Mette hatte sehr lange, hellblonde Haare, die sie zumeist in einem dicken geflochtenen Zopf über den Rücken trug. Doch das war auch das einzige weibliche Attribut, das sie sich gestattete. Sie wusste, dass es bei den männlichen Kollegen nicht gut ankam, allzu weiblich auszusehen. Sie hatten dann keinen Respekt. Daher war sie dankbar für ihre burschikose, stämmige Figur und trainierte zudem fleißig Judo und Geländereiten. Leider hatte sie für ihre Hobbys dank der Schichtarbeit viel zu wenig Zeit. Mit Bedauern dachte sie an ihren Dicken, einen dänischen Knabstrupper Wallach, mit dem sie schon einige Jagden bestritten hatte. Doch ihr Schecke würde wohl noch warten müssen, solange dieser unselige Fall auf ihrem Tisch lag.
Seufzend erhob sie sich von ihrem Schreibtisch, nahm ihre Jacke von der Stuhllehne hinter sich und griff nach dem Autoschlüssel ihres Dienstwagens. Sie wollte nochmal zu der Stelle hinausfahren, an der die Frau gefunden worden war. Außerdem wollte sie in der Klinik vorbeischauen, ob es neue Erkenntnisse über den Zustand der Unbekannten gab. Falls sie irgendwann aus der Bewusstlosigkeit aufwachte, konnte man sie fragen, wie sie hieß und wo sie herkam.
Mette fand die Stelle im Wald ohne Probleme, denn der Weg dorthin war mittlerweile von vielen Menschen aufgewühlt worden und deutlich erkennbar. Die Blaubeersträucher waren überall heruntergetrampelt und Zweige von niedrigen Büschen abgebrochen. Die zur Untersuchung des Tatorts herbeigerufenen Beamten hatten gute Arbeit geleistet. Die eigentliche Fundstelle der Frau war noch mit gelbrotem Signalband abgesperrt. Es war nicht genau erkennbar, von wo die Frau gekommen war. Zwischen den beiden umgestürzten Bäumen hatte sie aber wohl eine ganze Zeit gelegen. Man sah noch die Spuren des Erbrochenen und Blutreste vom Nasenbluten im alten Laub des Vorjahres. Nachdenklich bückte sich Mette und spähte unter die Bäume. Kein typischer Platz für Schlangen. Aber auch nicht ausgeschlossen, dass hier eine Schlange ein Sonnenbad genommen hatte. Die Frau musste wohl über die Schlange gestolpert sein. Das kam schon hin und wieder vor, wenn Leute beim Blaubeersuchen oder Pilze sammeln nicht auf die Umgebung achteten. Allerdings gab es zwischen den Bäumen kein Blaubeerkraut und auch keine Pilze.
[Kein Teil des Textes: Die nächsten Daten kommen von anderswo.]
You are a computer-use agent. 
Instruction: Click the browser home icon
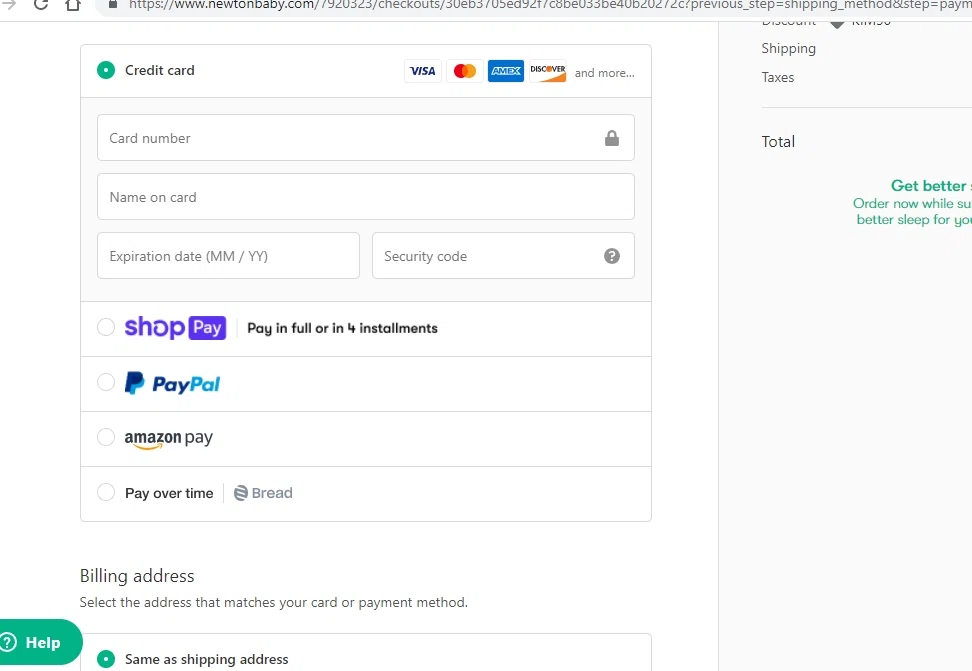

Mette blickte sich suchend um. Von wo mochte die Frau nur gekommen sein? Und wieso war sie mitten zwischen den beiden umgestürzten Bäumen durchgegangen? War sie überhaupt dort durchgegangen? Vielleicht hatte die Schlange sie kurz zuvor gebissen und sie hatte sich nur dorthin setzen wollen. Kompliziert wurde die Sache, wenn man den Biss von zwei verschiedenen Schlangen in Betracht zog, wie der behandelnde Arzt bereits angedeutet hatte. Zwei Schlangen zu übersehen war ungleich schwieriger als nur eine, selbst wenn sie reglos im Kraut lagen.
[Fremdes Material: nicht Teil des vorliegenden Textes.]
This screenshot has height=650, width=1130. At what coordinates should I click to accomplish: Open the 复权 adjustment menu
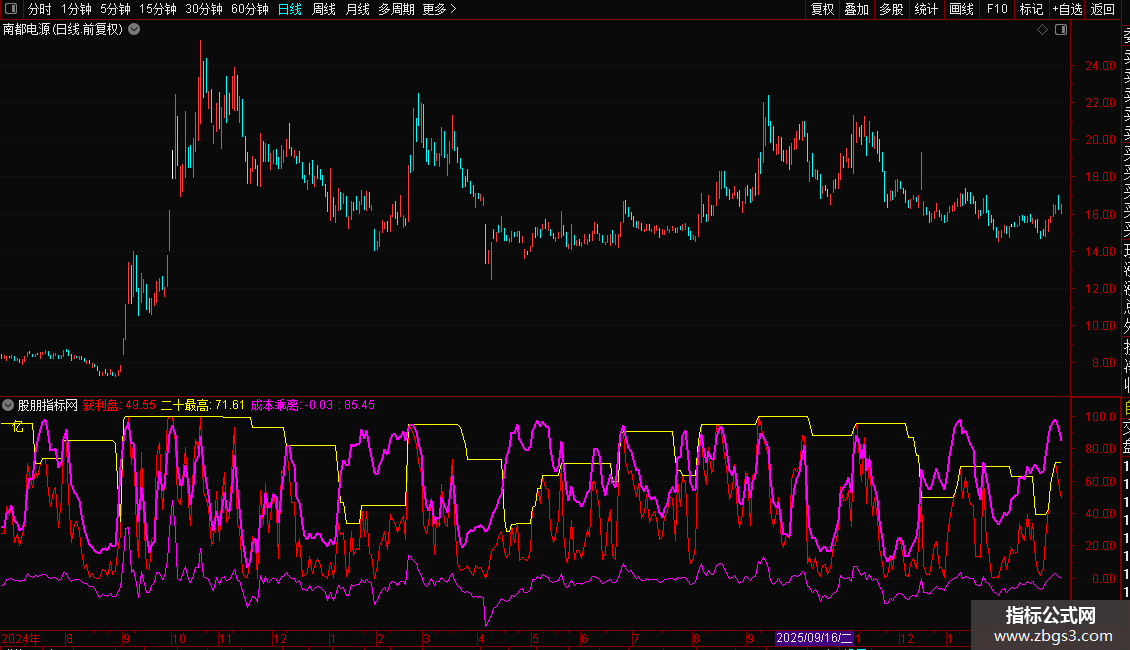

In Gedanken versunken verließ Mette den Fundort wieder und fuhr mit ihrem Wagen zum Krankenhaus. Es war mittlerweile dämmrig geworden. Um halb zehn würde es dunkel sein. Dann konnte man draußen nichts mehr machen. Aber für ein Gespräch mit den Ärzten war auf jeden Fall noch Zeit.
Sie traf den behandelnden Arzt Carl Reinhardt in seinem Büro an, wo er Berichte am Computer schrieb. Mit einem müden Lächeln deutete er auf den einzigen freien Stuhl im Raum.
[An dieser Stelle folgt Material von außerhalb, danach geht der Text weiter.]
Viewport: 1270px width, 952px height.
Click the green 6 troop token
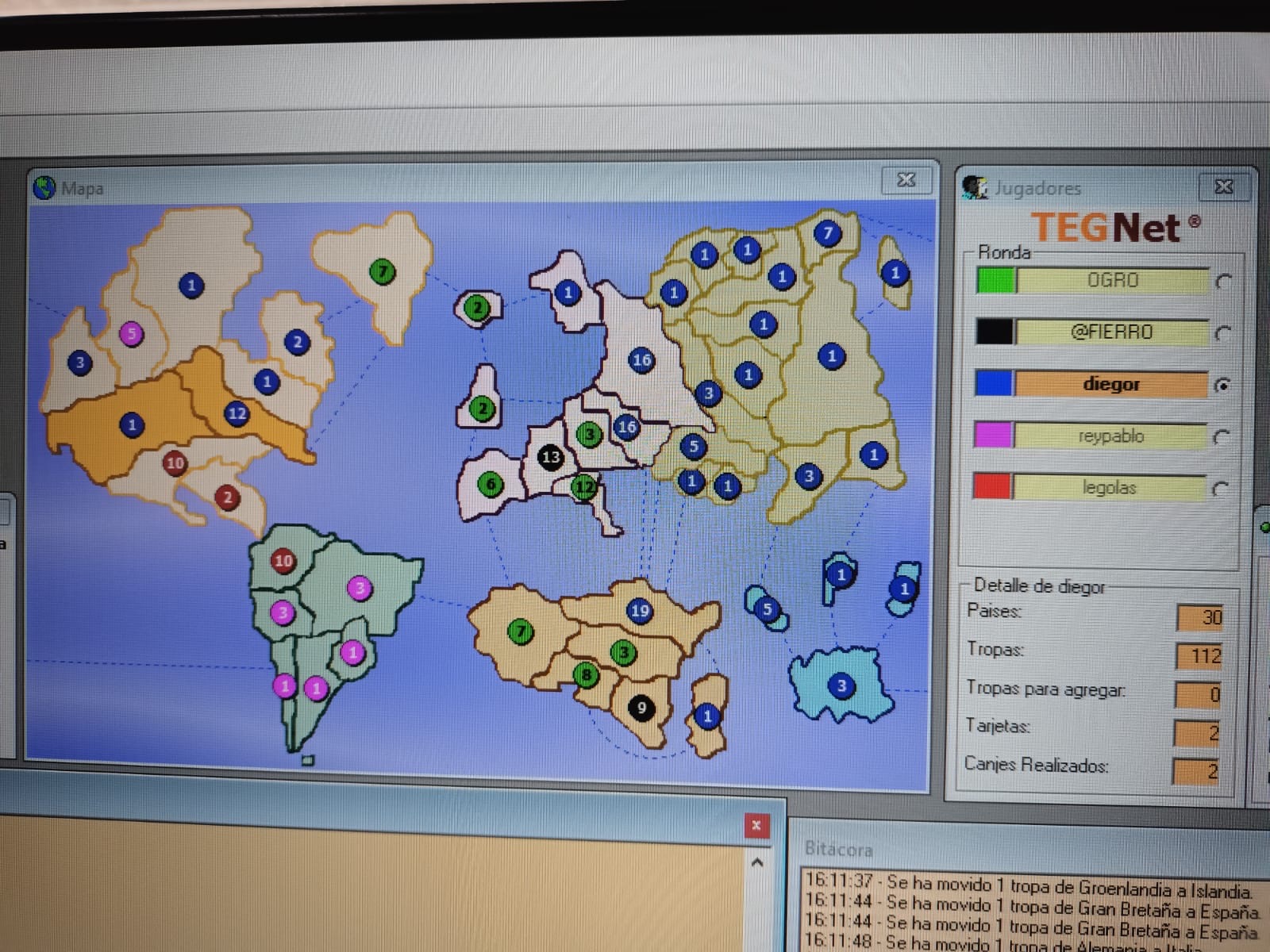click(x=491, y=484)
„Bitte nimm Platz. Du willst sicher wissen, wie es der Frau aus dem Wald geht.“
Mette nickte.
„Konntet ihr sie stabilisieren?“
„Ihr Zustand hat sich etwas verbessert. Aber ich fürchte, für eine wirklich positive Diagnose ist es noch zu früh. Sie liegt auf der Intensivstation und wird künstlich beatmet. Das Gift lähmt die Muskeln, auch die Atmung, weißt du. Kreuzottergift ist ein ziemlich fieses Zeug. Es hat verschiedene Komponenten. Von allem nicht so viel. Aber die Wahrscheinlichkeit, dass eine Komponente dir schadet, ist umso größer. Die Unbekannte hat jedenfalls allergisch auf das Gift reagiert. Darum geht es ihr so schlecht. Noch eine halbe Stunde länger da alleine im Wald und ihr Kreislauf hätte komplett versagt.“
„Dann hat sie also Glück gehabt“, schloss die Kommissarin nachdenklich. Dr. Reinhardt blickte sie mit gerunzelten Brauen an.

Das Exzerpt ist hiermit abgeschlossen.